Yields are 80 to 90% of alfalfa, but the nutritive quality of sainfoin is maintained longer into the growing season than alfalfa. Yields of 1,800 kg/ha (1,600 lb/acre) in the Brown soil zone, 6,700 kg/ha (5,9820 lb/acre) in the Dark Brown soil zone, and 5,900 kg/ha (5,267 lb/acre) in the Black and Grey soil zones are possible.
Palatable with 18% protein during full bloom and 63% digestibility. Sainfoin is non-bloating for livestock, and its stems are more palatable than the stems of alfalfa. It is preferred over alfalfa by mule deer and other wildlife.
Plants are moderately long lived (> 5 years).
Stand persistence is very dependent on crown survival.
Plants have become naturalized in some locations in the western United States, and may spread by seed under ideal conditions.
Sainfoin is not competitive in many mixtures, but does well with bunchgrasses over the longer term. It can be competitive in the early years with mixtures such as intermediate wheatgrass or smooth bromegrass.
Sainfoin can grow on all soil textures, even on gravelly or thin soils.
Can withstand 1 week of flooding or saturated soils in the spring.
Tolerates soil pH levels as low as 6.0.
Potential pests include alfalfa curculio, alfalfa plant bug, sainfoin seed chalcid, and webworms. Crown and root disease can be a problem for stand persistence, but the main threat is winter crown rot. Two major threats to alfalfa, bacterial wilt and alfalfa weevil, do not affect sainfoin.
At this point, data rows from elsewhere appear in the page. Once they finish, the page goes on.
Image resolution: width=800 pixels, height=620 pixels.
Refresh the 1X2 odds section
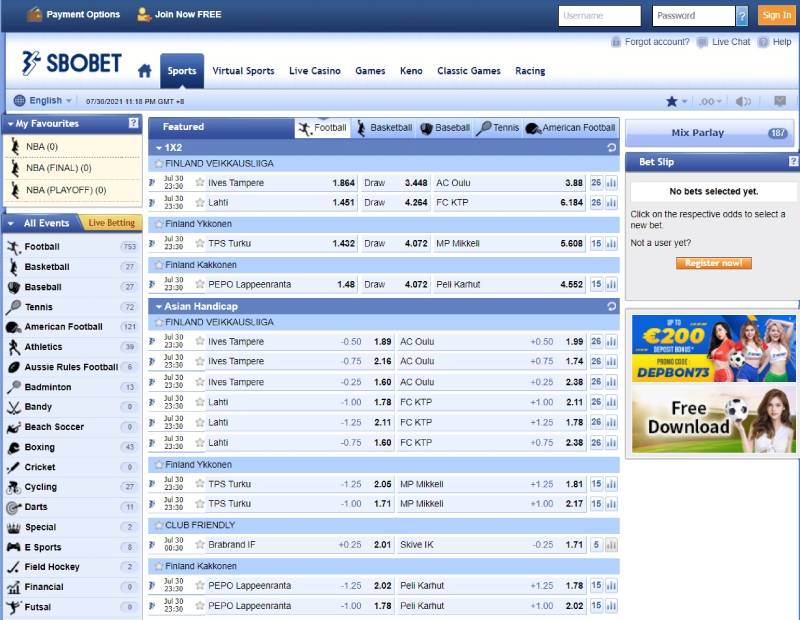click(611, 147)
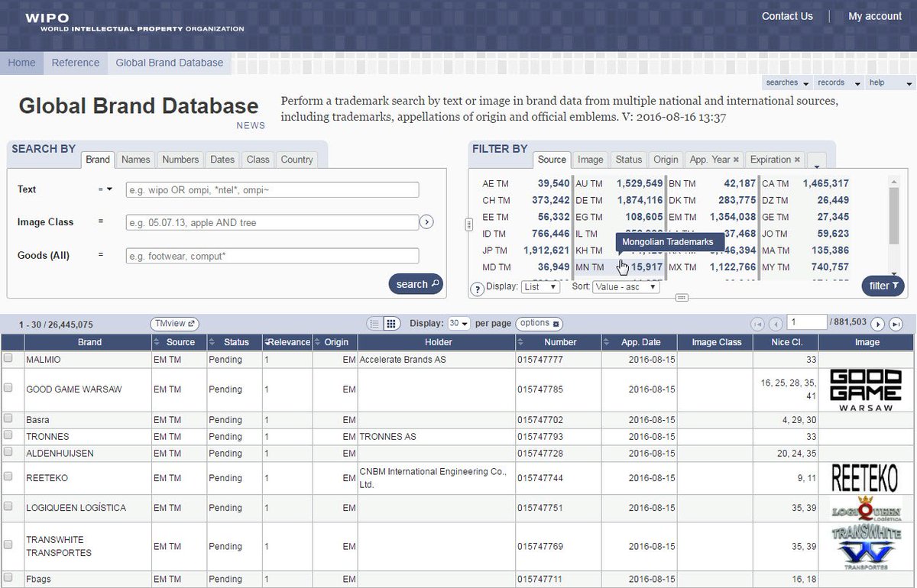Image resolution: width=917 pixels, height=588 pixels.
Task: Jump to last results page arrow
Action: point(896,324)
Sainfoin germinates well when planted into the soil, but establishes slowly but satisfactorily. Some sources state that scarifying seed improves germination.
Sainfoin establishes best if it is seeded to a shallow depth (i.e., no more than 6 to 20 mm [1/4 to 3/4 in.] deep). Better establishment is achieved and if it is seeded alone, rather than with a nurse or companion crop.
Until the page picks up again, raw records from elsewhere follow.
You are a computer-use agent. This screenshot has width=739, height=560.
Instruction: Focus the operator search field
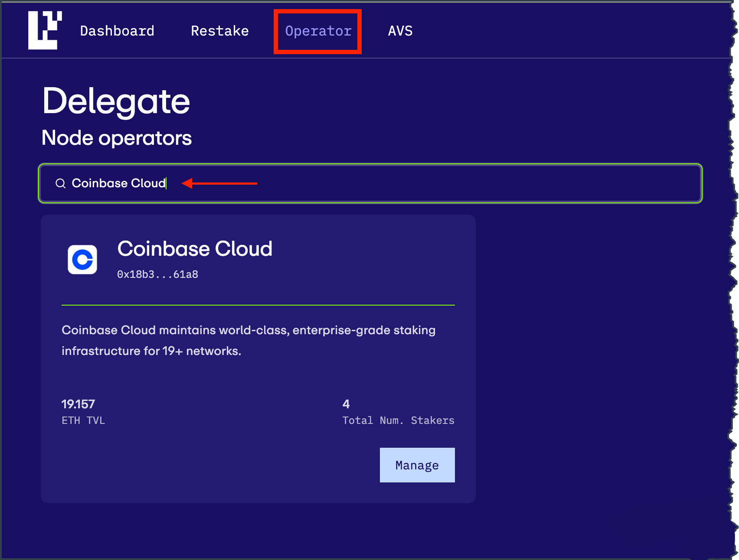370,183
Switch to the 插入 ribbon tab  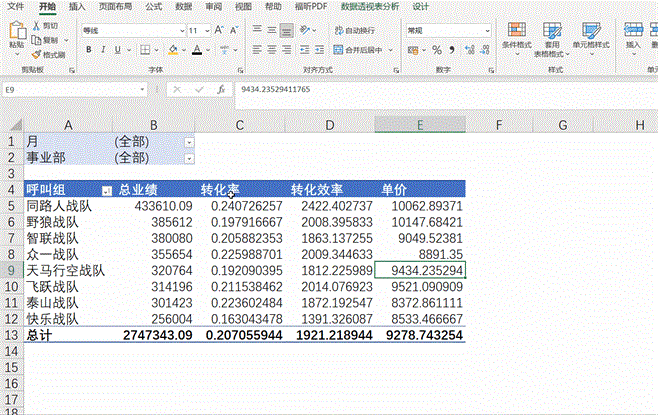pos(77,6)
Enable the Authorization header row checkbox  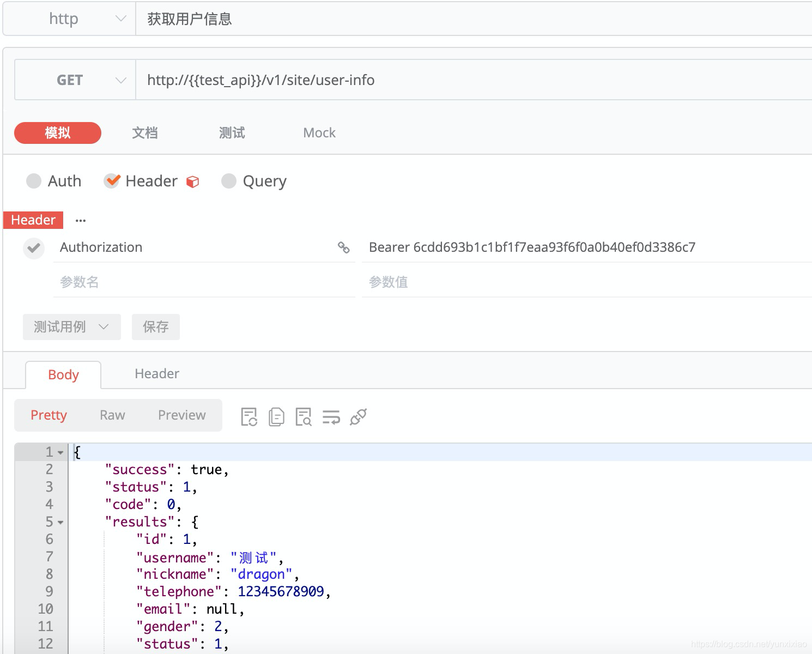click(x=33, y=249)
Mixes well with bunchgrasses, such as Russian wildrye and crested wheatgrass, but is out-competed by grasses that are creeping rooted (produce rhizomes).
Inoculate and scarify seed before establishing sainfoin. Sainfoin lacks a specific nitrogen-fixing bacteria and is sometimes not the highest nitrogen fixer. However, it is non-bloating for livestock.